だが、既に第二陣として、狼型のモンスターが40体以上、殺到していた。
『スカイ・ウルフ』
通常の狼の性質に加え、木から木へ跳躍することができ、森林での空中戦を得意とするモンスターだ。一人前のハンターなら1対1で後れを取ることはないが、複数に囲まれた場合は苦戦を強いられる。
それが戦場に多数飛び込んできたのだから、リーダーの声を聞く余裕は誰も持っていなかった。
大混乱である。
特に取り乱したのはシューター達で、そのうちの誰かが炎の魔法を無闇に発動したらしい。こぼれ弾によって森に火がついた。
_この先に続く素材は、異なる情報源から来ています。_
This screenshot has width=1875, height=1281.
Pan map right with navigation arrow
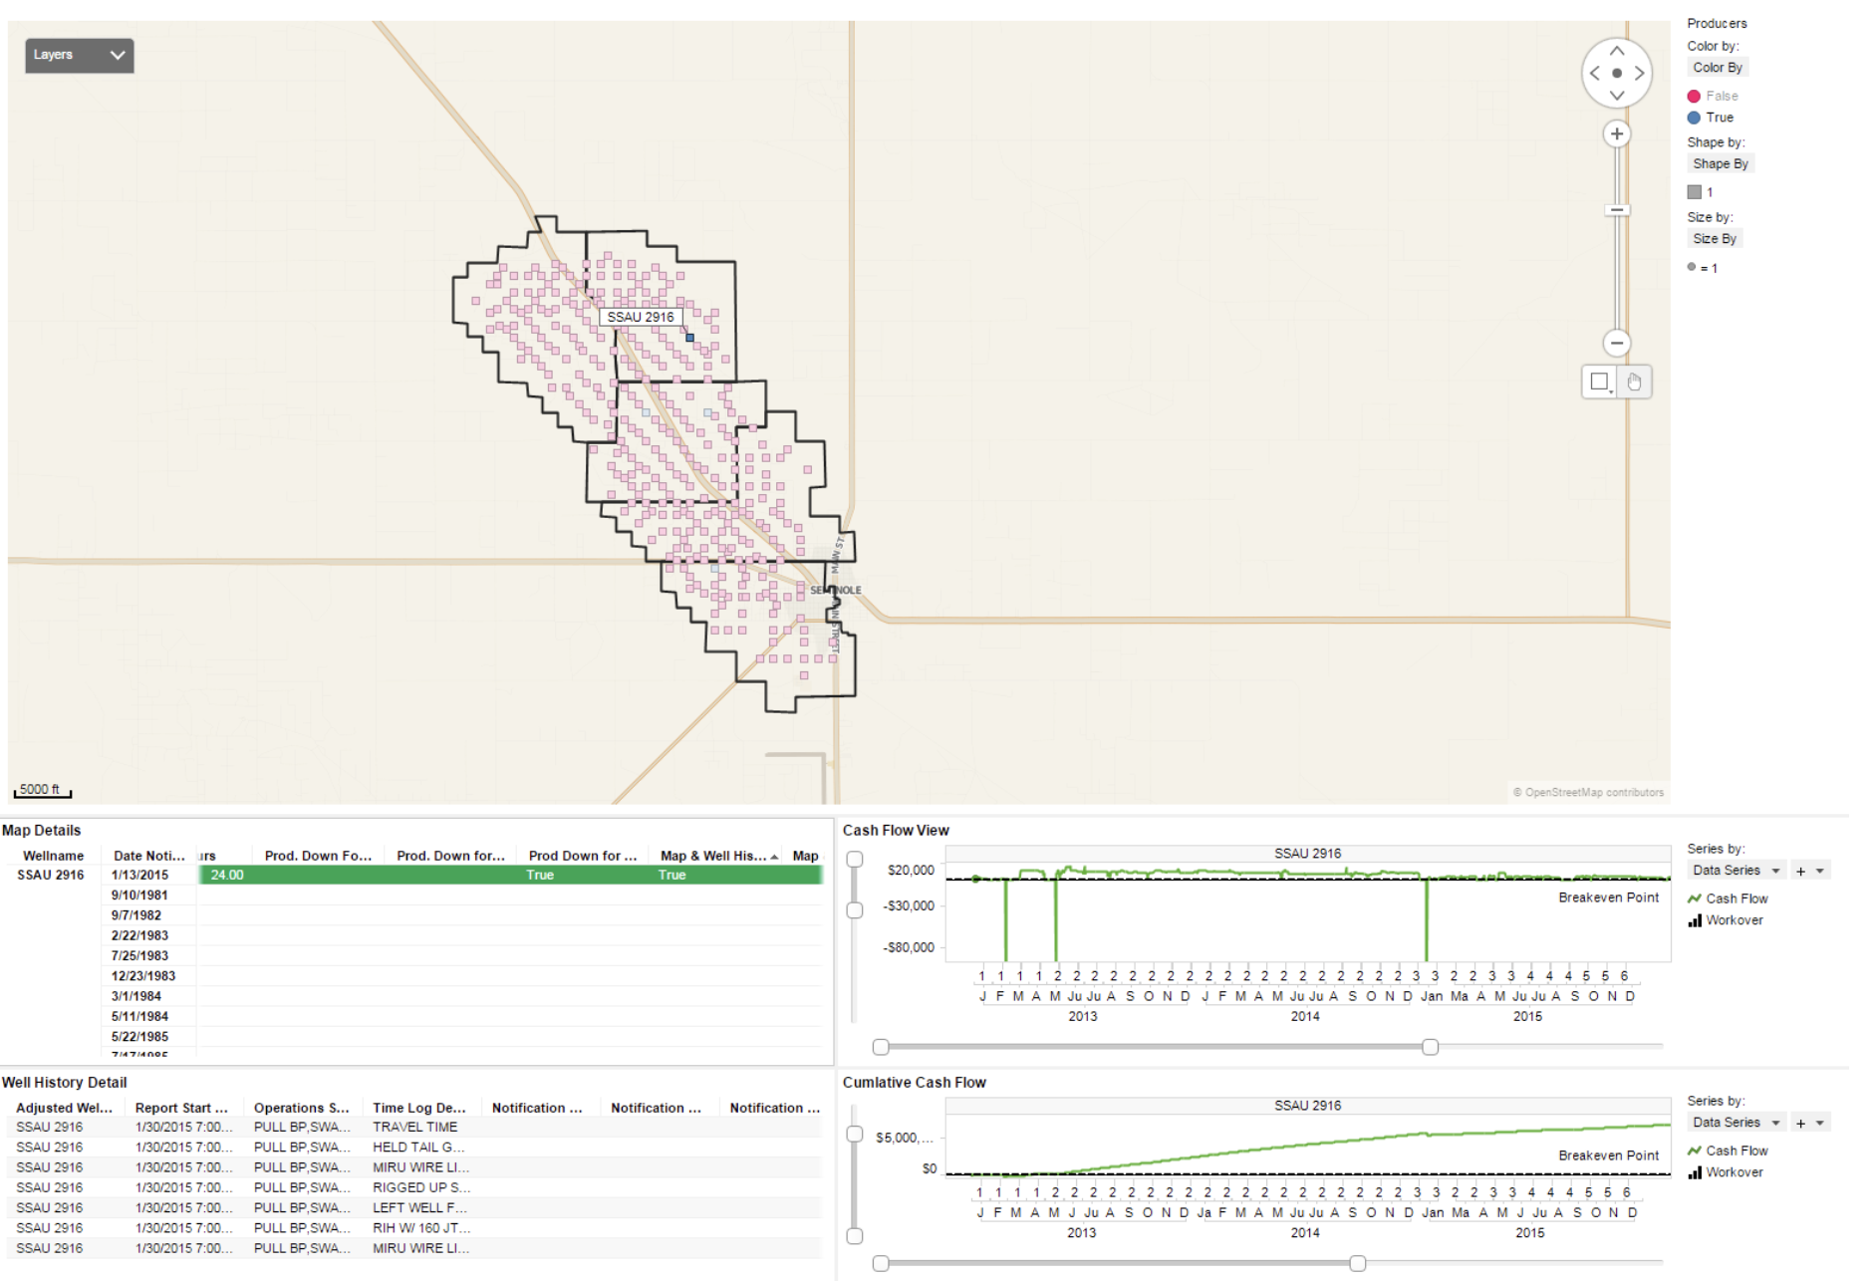1639,74
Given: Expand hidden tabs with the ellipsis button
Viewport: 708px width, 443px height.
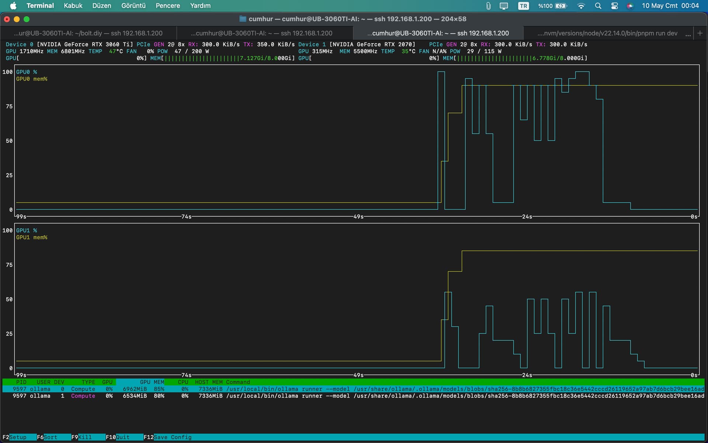Looking at the screenshot, I should (x=688, y=34).
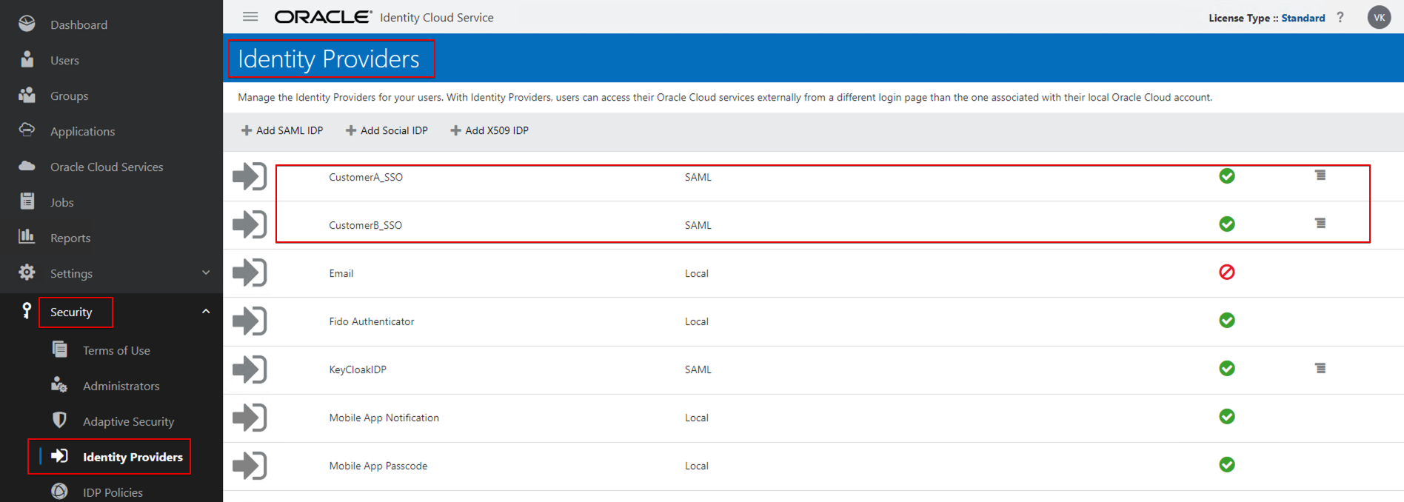Toggle the green enabled status for CustomerA_SSO
The width and height of the screenshot is (1404, 502).
tap(1226, 176)
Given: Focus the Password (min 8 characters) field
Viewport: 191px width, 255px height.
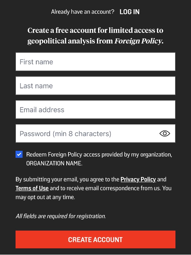Looking at the screenshot, I should (96, 133).
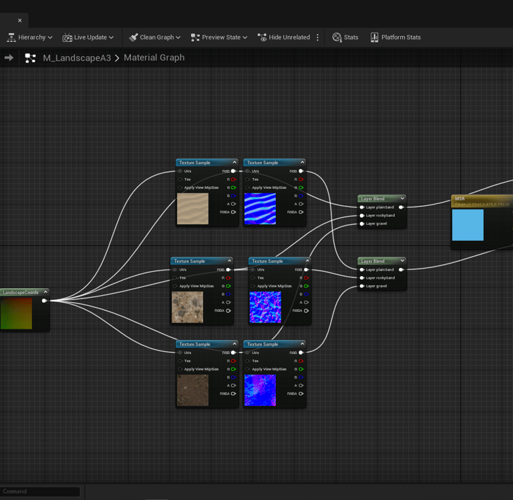Close the current editor tab
Screen dimensions: 513x500
coord(19,21)
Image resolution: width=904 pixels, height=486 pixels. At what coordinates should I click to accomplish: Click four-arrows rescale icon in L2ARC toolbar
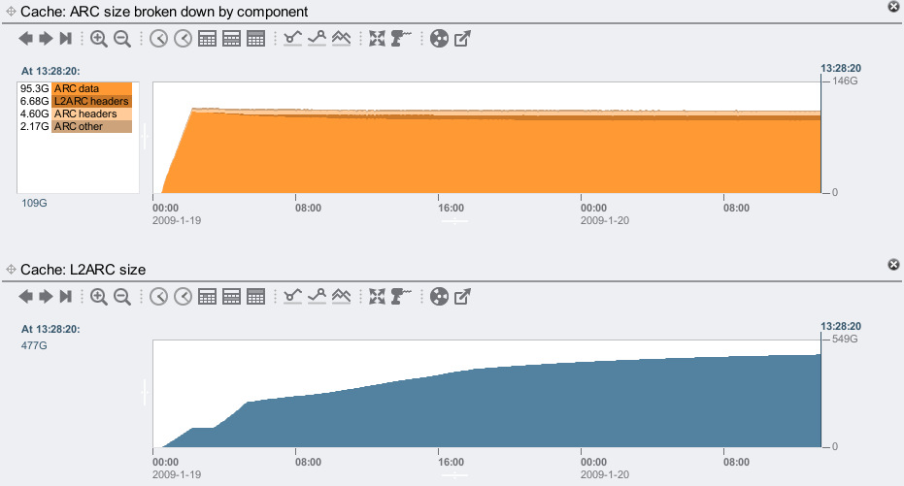coord(378,296)
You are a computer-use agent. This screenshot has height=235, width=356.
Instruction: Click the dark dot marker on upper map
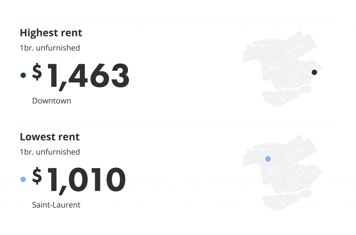314,72
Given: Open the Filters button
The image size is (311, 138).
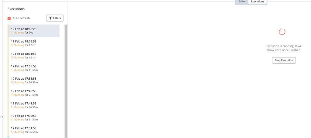Looking at the screenshot, I should [55, 18].
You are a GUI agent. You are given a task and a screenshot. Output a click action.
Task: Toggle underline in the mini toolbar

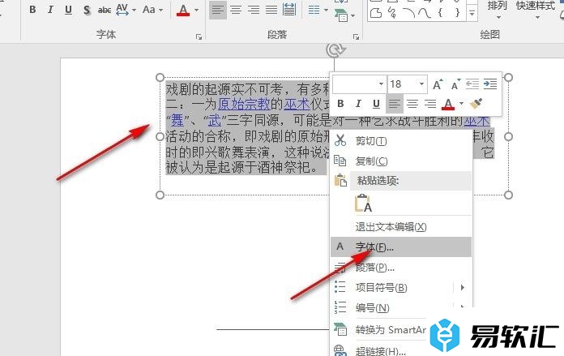coord(376,104)
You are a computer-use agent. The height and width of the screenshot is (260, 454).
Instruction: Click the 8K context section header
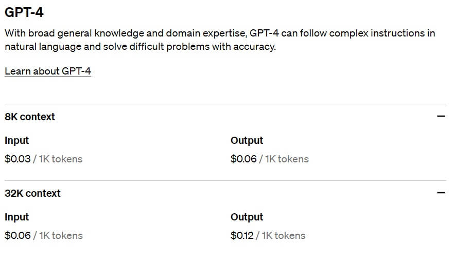tap(30, 117)
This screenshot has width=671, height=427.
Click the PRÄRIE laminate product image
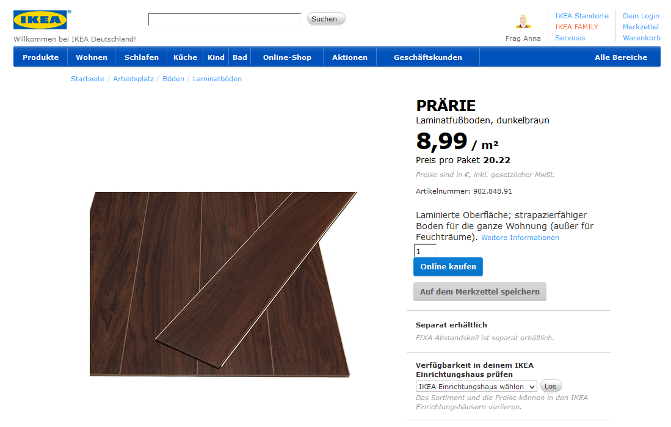point(223,285)
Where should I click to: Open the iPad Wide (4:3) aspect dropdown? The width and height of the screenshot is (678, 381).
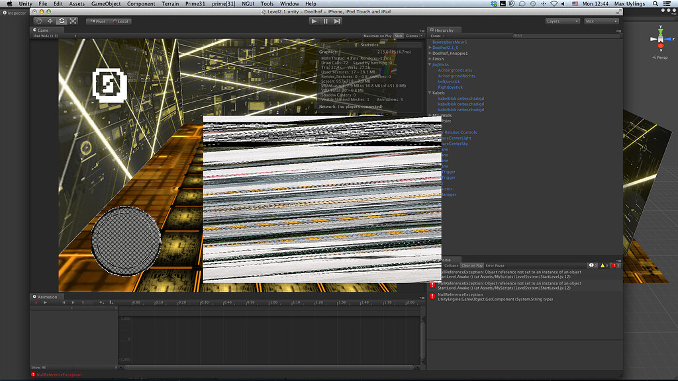44,36
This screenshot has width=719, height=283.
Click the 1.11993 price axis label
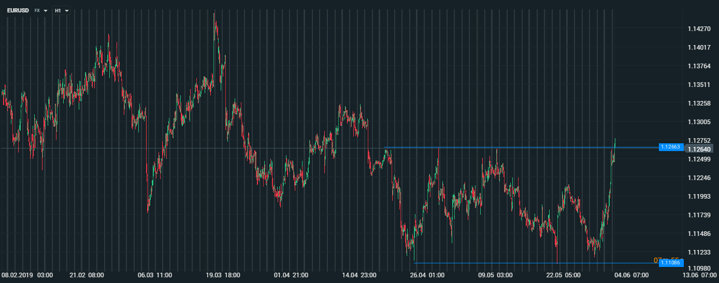[699, 197]
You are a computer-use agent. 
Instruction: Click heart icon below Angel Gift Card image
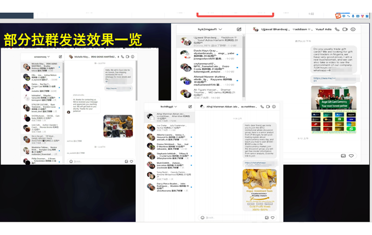[x=351, y=156]
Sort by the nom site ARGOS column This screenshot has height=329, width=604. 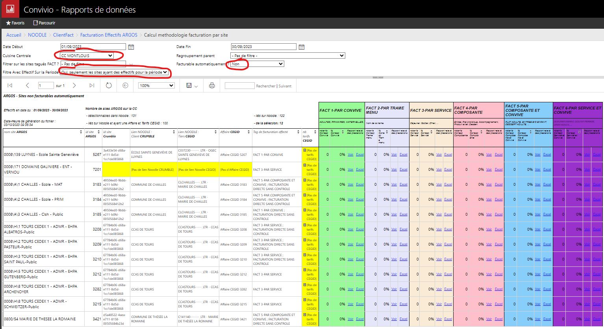point(81,132)
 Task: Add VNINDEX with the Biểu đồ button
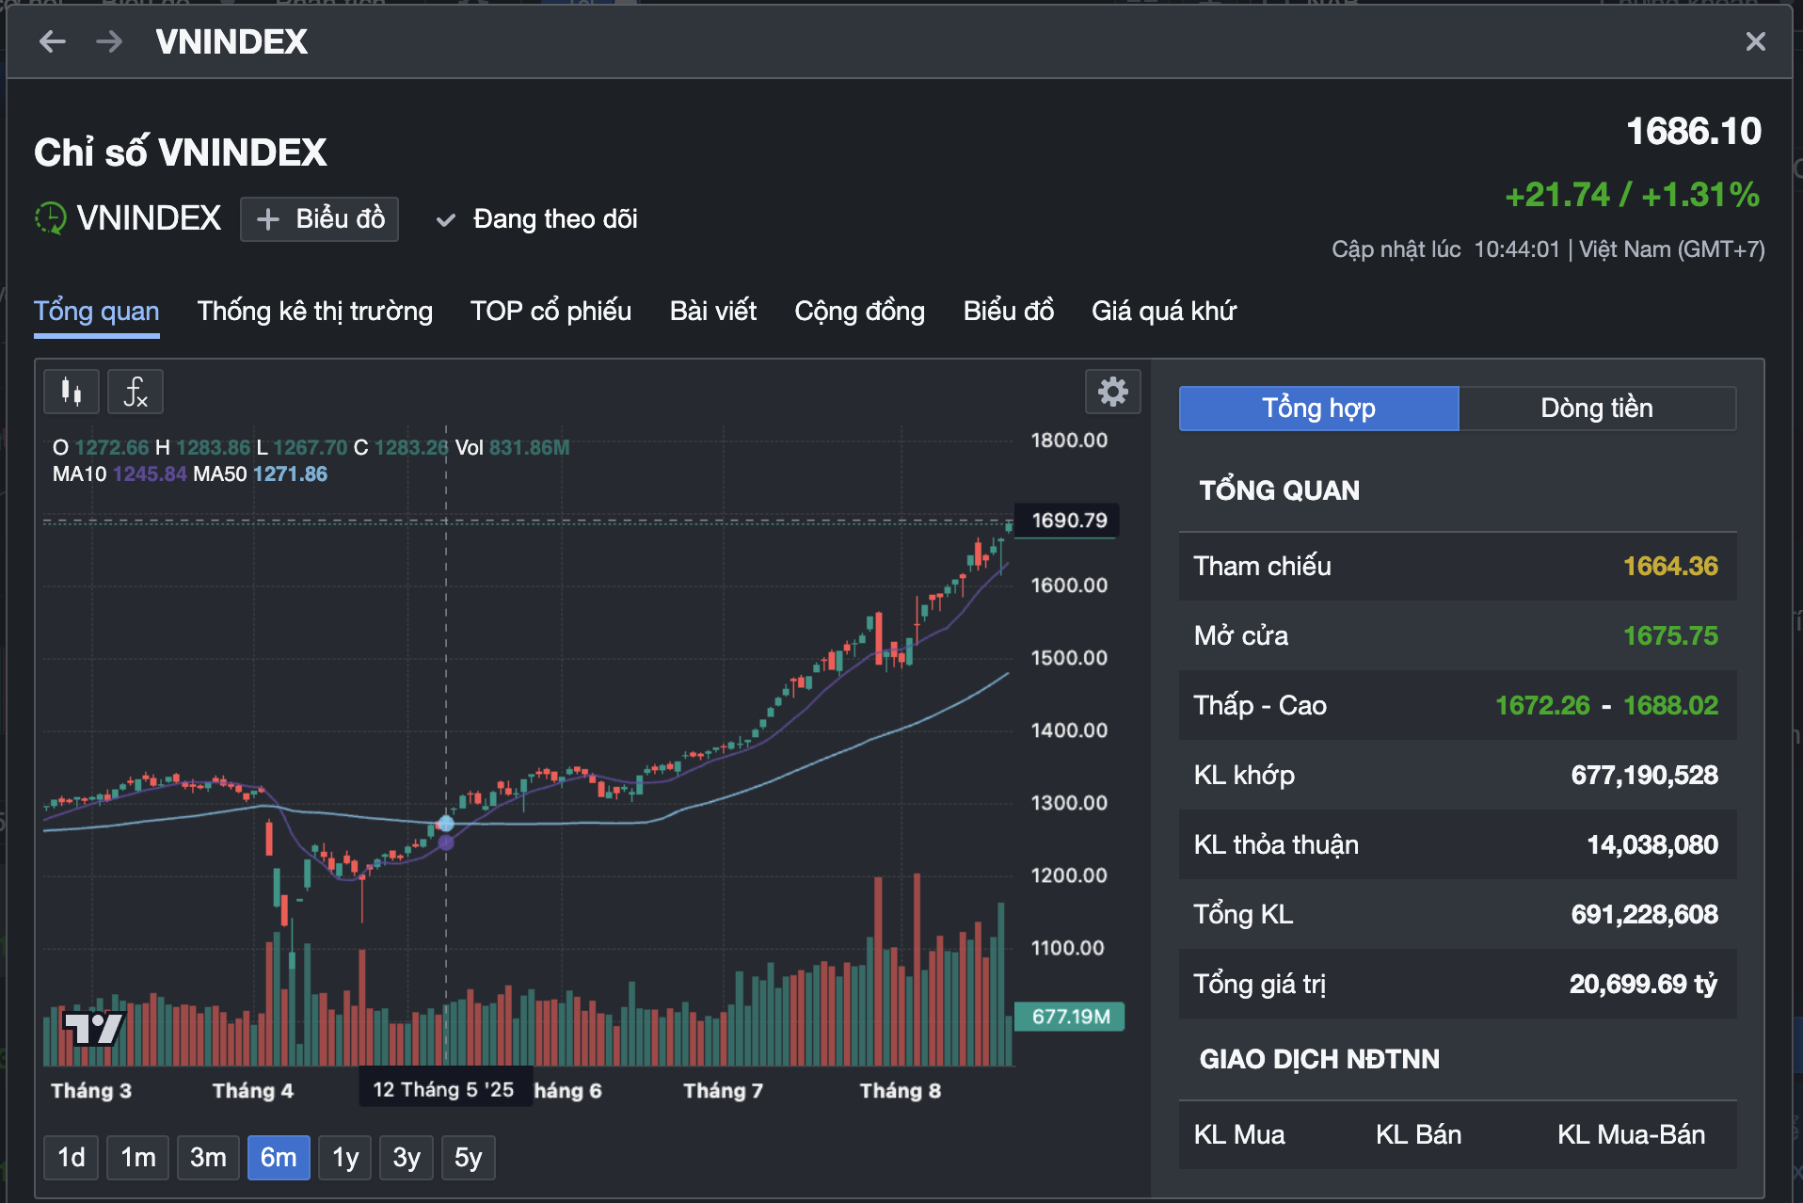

ますます事態は深刻となった。怒声と悲鳴、絶叫と断末魔が入り乱れ、ハンター同士もお互いの所在を掴むことができない。しかも、火に囲まれてもモンスター達は怯まなかった。
そうした中、僕は魔導書を開いて一人身構えていた。
煙の向こう側で、人影の頭がいきなり消え去るのが見えた。巨大な熊のような影に頭部を吹っ飛ばされたようだ。
背筋が凍りついた。
次の瞬間には自分の身にも何が起こるかわからない。
そんな僕のところにも、ついに大きな影が近づいてきた。『ユニコーン・ボア』が突進してきたのだ。
でかい。
どう考えても僕の魔法程度では致命傷にならないだろう。
目か、あるいは角を狙って【
そう考え、決意を固めたところで、嫁さんが僕の目の前に現れた。
彼女は無言のまま、突進してくる『ユニコーン・ボア』を右手の裏拳で横向きに殴る。
巨大な猪は右方向へ思いっきり吹っ飛ばされ、さらにもう1体に激突。そのまま2体まるごと吹っ飛んで、大木に叩きつけられた。『ユニコーン・ボア』2体はそのまま事切れた。
「蓮くん、ここから離れないで!私が全力で守るから!!」
彼女の声からは、いつもの余裕を感じられなかった。